专家认为,将公民满意不满意、幸福不幸福作为检验政府工作的终极标准,意味着“以人为本”正在真正成为核心执政理念。(2月27日《新华网》)
幸福,幸福感,幸福指数,与百姓生活终极意义密切相关。“幸福”原本是很个体的体验,如今变成了公共层面的政府意志和政府责任,这是一个有意思的新变化。今年初曾见报道,北京已将幸福感列入了和谐社会指标,市政府对市民的关注已经从吃、穿、用、住、行等量化标准“延伸”到了生活的感受和体验(1月18日《北京青年报》)。曾在两次全国部分城市居民幸福感调查中,杭州都名列第一(1月17日《都市快报》);富有人情味和人性美的杭州,在“十一五”时期的经济社会发展上,将以“提高人民群众生活品质”为重点——生活品质的提高,从某种意义上说,就是幸福感和幸福指数的提升。对百姓生活来说,幸福的,才是和谐的;幸福的,才是安宁的;幸福的,才是有意义的。作为公共利益的保护者和公共物品的提供者,政府把百姓的幸福指数装在心里、成为一种追求的目标,显然有益于提升百姓的生活品质,让百姓的幸福感坚挺起来。

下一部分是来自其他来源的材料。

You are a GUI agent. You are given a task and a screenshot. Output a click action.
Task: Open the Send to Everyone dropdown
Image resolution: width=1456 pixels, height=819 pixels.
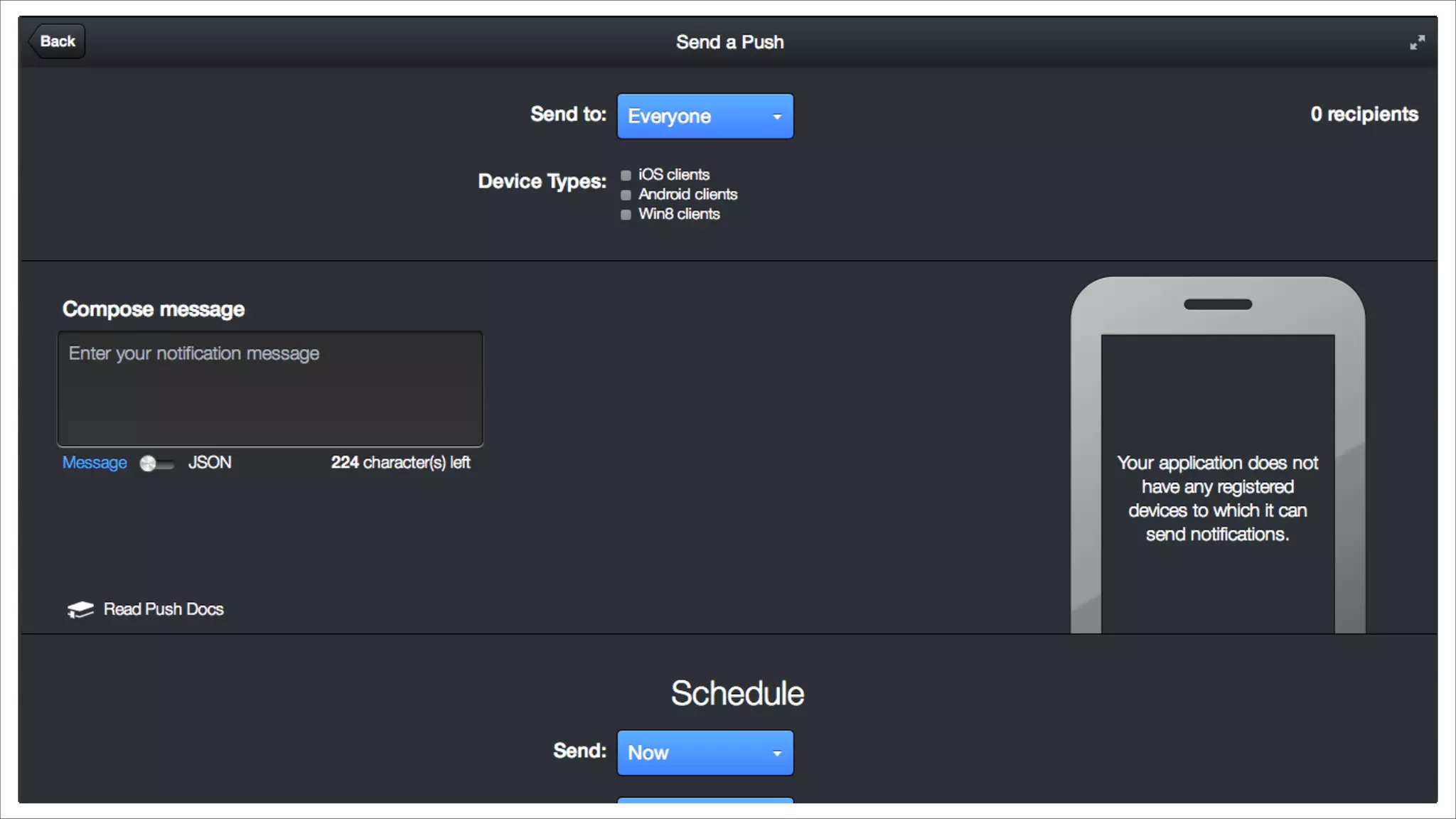pyautogui.click(x=705, y=116)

“幸福在哪里,朋友啊告诉你”,这是一首老歌的唱词,可真正的幸福感显然无法通过“朋友告诉”而获得。现实告诉我们,百姓中许多人群还缺少起码的幸福感,比如我们的孩子。成人的“幸福感”是无法替代孩子的“幸福感”的,如果我们的孩子总是每天起早摸黑睡不够,能有多少“幸福”可言呢。有个说法是讲大学生错位生活的:在教室睡觉,在图书馆吃东西,在食堂自习,在操场打蔫,在寝室读书……这样的颠倒显然也不能“颠倒”出多少“幸福感”来。
让柔软的幸福感坚挺起来,有的前提条件不可稀缺。比如,幸福需有健康的身体,美国柯达创始人伊士曼就说“人生有4个存折:健康、情感、事业和金钱,如果健康丢失了,那么其他存折都会过期”;但人不免生病,如果“看病贵看病难”总是缠着你,让你病上加气,那还有多少“幸福感”呢。比如,幸福需要平安的环境,作家龙应台曾说“幸福就是生活中不必时时恐惧”,如果没有“安全感”,百姓的幸福感也就成了空中楼阁;杭州人“幸福感”调查名列第一,与此前“安全感”调查也名列第一不可分割。

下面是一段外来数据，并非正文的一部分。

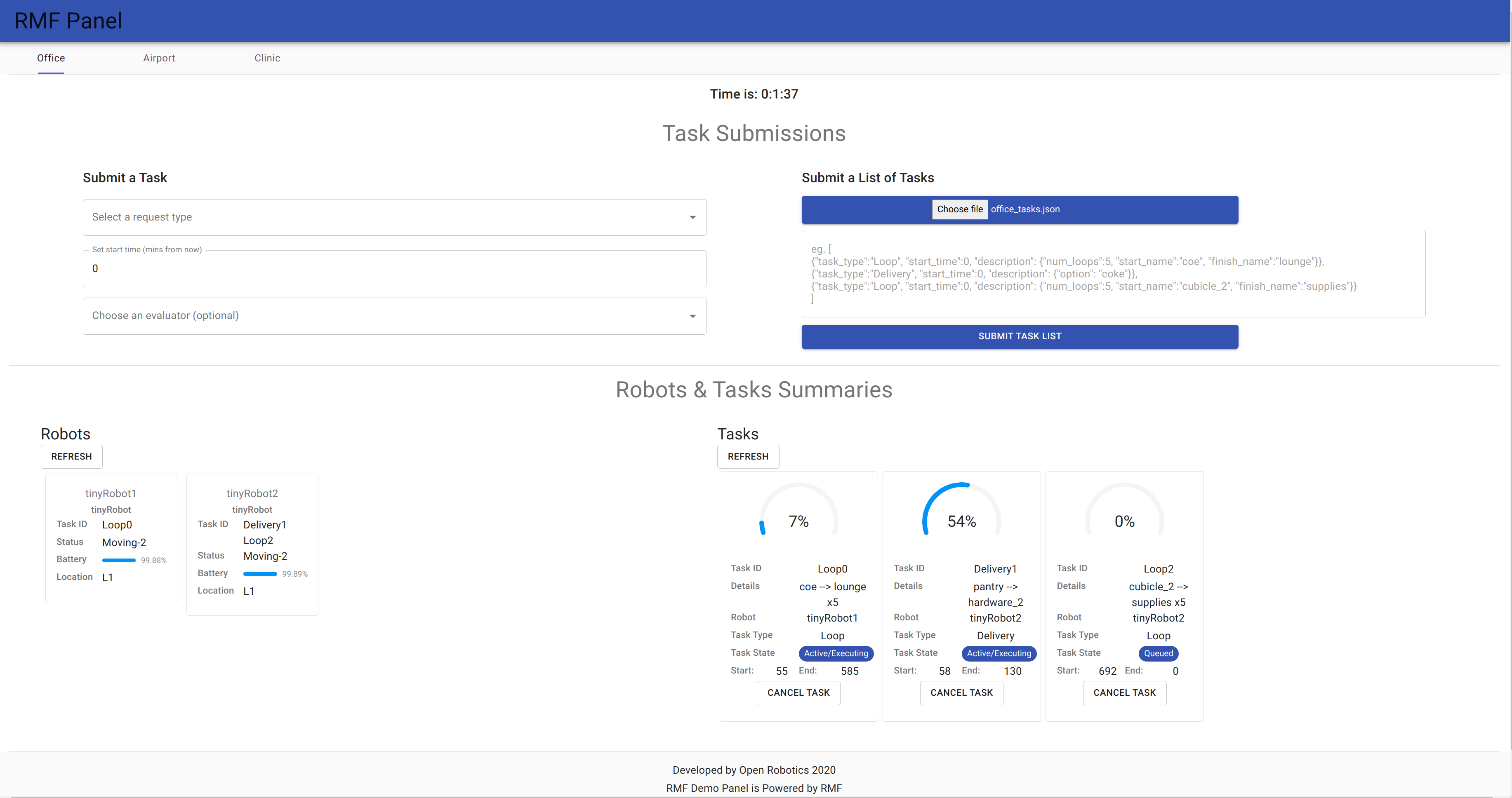Open the request type dropdown arrow
1512x798 pixels.
(692, 218)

提高百姓生活品质、提升公众幸福指数、让大家的幸福感坚挺起来,对于政府来说,有许多非常现实的事要做。我们面临的现实是,老难题往往未解决,新问题又时时出现。2月27日《报刊文摘》头版头条报道说,近两年,高校毕业生未就业以及短暂工作又迅速失业的人数激增,形成了日趋庞大的“新失业群体”,而“新失业群体”具有经济困窘、精神压抑、情绪躁动等共同特征。显然,这些特征无一例外带来的是“不幸福感”。提高就业率、降低失业指数,让百姓有活干,这是多么紧要,如果连个工作都没有,那么“工作着是美丽的”这句充满着幸福感的话就变成了幻影。
经济指标是硬邦邦的,幸福指数是软乎乎的。把“幸福软指数”纳入发展目标,是对追求短期经济硬指标的一种消解,是对“经济后遗症”的一种规避,是对片面看重“硬政绩工程”的一种矫正。但我们同样需要提防把“幸福指数”幻化成“软政绩工程”。真正可靠的幸福指数只能来自百姓,因为幸福感不是“头头”说了算,而是百姓说了算的,如果拿官员的“幸福感”充当百姓的“幸福感”,幸福指数肯定会变味走样;而幸福指数的量化本身就有一定难度,弄不好就会变成轻易且随意地画在统计报表上的“数字”,这需要警惕。
幸福是民生大事,让百姓的幸福感坚挺起来,是我们共同的责任——而且,这是一个“幸福的责任”。